I did a quick search of tuition cost of private institutions who are trusted by society as provider of high quality education and believed to be not a profit making entity. Both BITS and IIIT Hyderabad had higher tuition in 2015 than the maximum allowed by this committee. And both will have to increase their tuition substantially to take care of not just annual inflation, but also the higher salary costs imposed by the 7th pay commission report. In fact, other popular, well-known private institutions, including Thapar, Manipal, LNMIIT, JIIT, and many more also had 2015 fee higher than the maximum allowed by this committee report.
There is another way to look at these numbers. What is the budget per student per year at IITs. The budget is about 3 times these numbers. This can only mean two things. One, IITs are a den of corruption and waste. That is why they are spending so much money, when good quality education can be provided for a fraction of the cost. Two, the costs of good quality education are indeed higher, and this committee has, in its wisdom, decided that private sector can not be allowed to provide quality education. I suspect that it is the latter. The committee is really saying that we must follow our national policy on higher education, which requires low-quality low-cost education to be dished out to our students, and we can not really allow private sector to violate that policy by attempting to provide higher quality education.
What is even more interesting is that the committee allows MCA programs to charge 10 percent more than BTech programs. This is absolutely ridiculous. What is the expense that MCA programs have that BTech students do not have. In fact, MCA students need only computer labs, while BTech students need many more labs, which are far more expensive to maintain. But in our socialistic mindset, the price is not related to cost. First degree students should pay less, and second degree students should pay more. This is the reason a large number of colleges continue to have MCA programs in the country - they have lower cost and higher price than under-graduate programs.
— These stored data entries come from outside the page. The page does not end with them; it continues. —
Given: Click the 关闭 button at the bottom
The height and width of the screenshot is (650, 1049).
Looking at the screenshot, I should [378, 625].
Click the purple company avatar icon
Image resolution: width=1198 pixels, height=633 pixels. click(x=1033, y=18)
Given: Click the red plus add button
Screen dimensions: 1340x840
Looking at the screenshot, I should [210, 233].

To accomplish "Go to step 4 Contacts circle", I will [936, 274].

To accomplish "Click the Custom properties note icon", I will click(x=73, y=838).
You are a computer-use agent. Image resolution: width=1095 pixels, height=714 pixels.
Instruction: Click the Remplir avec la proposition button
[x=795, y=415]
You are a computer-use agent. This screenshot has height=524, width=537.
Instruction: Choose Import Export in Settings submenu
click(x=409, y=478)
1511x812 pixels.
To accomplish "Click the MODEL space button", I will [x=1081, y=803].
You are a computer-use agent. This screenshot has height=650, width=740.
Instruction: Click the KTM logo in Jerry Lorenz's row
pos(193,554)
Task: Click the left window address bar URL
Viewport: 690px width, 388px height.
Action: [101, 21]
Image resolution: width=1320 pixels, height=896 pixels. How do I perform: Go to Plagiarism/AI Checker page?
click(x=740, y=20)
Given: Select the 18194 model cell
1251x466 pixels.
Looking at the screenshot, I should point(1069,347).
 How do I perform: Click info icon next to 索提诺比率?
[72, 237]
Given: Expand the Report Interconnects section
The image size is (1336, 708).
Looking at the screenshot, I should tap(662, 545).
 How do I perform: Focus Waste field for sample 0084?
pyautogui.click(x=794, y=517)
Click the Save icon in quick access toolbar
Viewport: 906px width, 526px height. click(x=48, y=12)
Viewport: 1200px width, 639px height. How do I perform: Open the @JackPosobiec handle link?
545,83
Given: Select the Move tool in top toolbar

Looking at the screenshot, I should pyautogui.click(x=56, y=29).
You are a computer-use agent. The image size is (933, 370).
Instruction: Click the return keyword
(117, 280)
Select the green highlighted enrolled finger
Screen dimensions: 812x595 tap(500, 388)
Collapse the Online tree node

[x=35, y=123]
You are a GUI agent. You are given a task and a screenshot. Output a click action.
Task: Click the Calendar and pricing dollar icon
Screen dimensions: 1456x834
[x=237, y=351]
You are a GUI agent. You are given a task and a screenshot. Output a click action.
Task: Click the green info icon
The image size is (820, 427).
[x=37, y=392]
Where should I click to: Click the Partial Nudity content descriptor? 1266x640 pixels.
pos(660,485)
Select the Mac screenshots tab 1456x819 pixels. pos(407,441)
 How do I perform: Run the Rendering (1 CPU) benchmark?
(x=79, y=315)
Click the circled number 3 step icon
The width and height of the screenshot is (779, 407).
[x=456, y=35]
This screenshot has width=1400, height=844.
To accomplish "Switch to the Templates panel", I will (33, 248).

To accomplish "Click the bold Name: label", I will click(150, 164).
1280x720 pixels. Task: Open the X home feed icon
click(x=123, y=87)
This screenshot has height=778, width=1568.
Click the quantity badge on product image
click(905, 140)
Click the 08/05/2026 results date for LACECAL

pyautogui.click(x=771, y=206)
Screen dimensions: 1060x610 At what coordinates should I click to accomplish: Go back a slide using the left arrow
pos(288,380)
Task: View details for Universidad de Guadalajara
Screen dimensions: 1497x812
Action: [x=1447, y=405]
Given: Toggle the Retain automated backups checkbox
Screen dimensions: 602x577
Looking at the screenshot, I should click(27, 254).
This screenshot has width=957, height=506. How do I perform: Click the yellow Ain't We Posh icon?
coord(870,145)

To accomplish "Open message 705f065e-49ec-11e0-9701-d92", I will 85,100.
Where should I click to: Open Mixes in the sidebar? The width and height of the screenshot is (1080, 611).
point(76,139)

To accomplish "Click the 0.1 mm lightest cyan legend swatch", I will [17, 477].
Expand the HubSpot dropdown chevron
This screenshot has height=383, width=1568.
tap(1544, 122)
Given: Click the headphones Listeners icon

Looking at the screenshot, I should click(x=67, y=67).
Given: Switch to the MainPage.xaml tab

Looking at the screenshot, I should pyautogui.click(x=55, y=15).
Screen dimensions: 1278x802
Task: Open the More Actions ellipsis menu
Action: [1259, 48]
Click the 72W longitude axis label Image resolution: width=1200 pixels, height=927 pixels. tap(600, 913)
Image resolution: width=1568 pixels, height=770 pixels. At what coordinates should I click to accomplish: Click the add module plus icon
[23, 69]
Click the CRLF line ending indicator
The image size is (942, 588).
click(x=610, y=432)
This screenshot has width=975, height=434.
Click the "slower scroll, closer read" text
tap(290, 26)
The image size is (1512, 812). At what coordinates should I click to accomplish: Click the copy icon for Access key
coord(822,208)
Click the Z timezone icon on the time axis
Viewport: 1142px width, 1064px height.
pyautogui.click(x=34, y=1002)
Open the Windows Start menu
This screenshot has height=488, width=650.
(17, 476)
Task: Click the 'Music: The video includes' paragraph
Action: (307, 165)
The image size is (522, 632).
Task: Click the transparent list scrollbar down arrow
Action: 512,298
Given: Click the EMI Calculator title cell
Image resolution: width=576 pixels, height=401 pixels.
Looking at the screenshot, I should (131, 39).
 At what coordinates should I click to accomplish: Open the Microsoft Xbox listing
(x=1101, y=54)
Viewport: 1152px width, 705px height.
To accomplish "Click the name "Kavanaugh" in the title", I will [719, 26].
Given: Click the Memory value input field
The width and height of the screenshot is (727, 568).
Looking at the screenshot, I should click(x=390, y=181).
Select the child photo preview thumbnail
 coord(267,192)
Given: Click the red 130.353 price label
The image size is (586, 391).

Otherwise, there is no rationale for this program to exist in so many places.
And if one looks at MBA programs, even the government institutes charge more than the upper limit proposed by this committee.
The government policy for several decades is also ensuring that a large number of our students are going abroad for under-graduate studies. By focusing on quality at home, we could have kept these students within India, and also attracted foreign students to our campuses. We could teach the world and earn a lot of money through it. While it would be impossible to close down poor quality institutions, and may be there is something positive about a poor farmer selling everything he has to see his son having a worthless engineering degree with no jobs, but the least we can attempt is to have high quality institutions to co-exist with poor quality institutions.